**** Information given
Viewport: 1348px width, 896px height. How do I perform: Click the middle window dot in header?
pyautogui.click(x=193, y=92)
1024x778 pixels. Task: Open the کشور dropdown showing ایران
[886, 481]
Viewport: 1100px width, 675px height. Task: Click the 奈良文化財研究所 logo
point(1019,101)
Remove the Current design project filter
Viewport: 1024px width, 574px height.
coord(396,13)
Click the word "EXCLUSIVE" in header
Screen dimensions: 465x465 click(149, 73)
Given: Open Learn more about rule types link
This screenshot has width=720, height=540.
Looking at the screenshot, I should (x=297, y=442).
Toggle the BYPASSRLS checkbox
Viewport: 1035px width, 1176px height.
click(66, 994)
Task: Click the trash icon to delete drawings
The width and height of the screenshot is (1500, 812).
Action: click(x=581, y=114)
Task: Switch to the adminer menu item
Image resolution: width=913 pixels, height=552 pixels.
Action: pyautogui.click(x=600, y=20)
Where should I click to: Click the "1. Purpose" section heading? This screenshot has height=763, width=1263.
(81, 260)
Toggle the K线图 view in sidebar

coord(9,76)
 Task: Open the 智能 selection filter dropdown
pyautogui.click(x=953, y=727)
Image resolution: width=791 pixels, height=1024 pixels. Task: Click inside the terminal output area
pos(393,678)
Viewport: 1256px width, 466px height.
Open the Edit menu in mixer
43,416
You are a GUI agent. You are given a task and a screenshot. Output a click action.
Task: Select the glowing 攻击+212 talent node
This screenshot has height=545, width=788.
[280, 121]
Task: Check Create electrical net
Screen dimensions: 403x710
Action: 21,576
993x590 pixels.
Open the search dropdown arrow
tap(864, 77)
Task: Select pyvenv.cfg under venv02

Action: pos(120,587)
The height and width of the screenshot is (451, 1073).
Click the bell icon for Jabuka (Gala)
********
Exactly the lines from the one containing "Task: Select the glowing 攻击+212 talent node" through the end of the listing should be reproduced, both ends included and nothing more.

Task: Select the glowing 攻击+212 talent node
This screenshot has height=545, width=788.
[280, 121]
Task: Check Create electrical net
Screen dimensions: 403x710
Action: 21,576
993x590 pixels.
Open the search dropdown arrow
tap(864, 77)
Task: Select pyvenv.cfg under venv02

Action: pos(120,587)
The height and width of the screenshot is (451, 1073).
Click the bell icon for Jabuka (Gala)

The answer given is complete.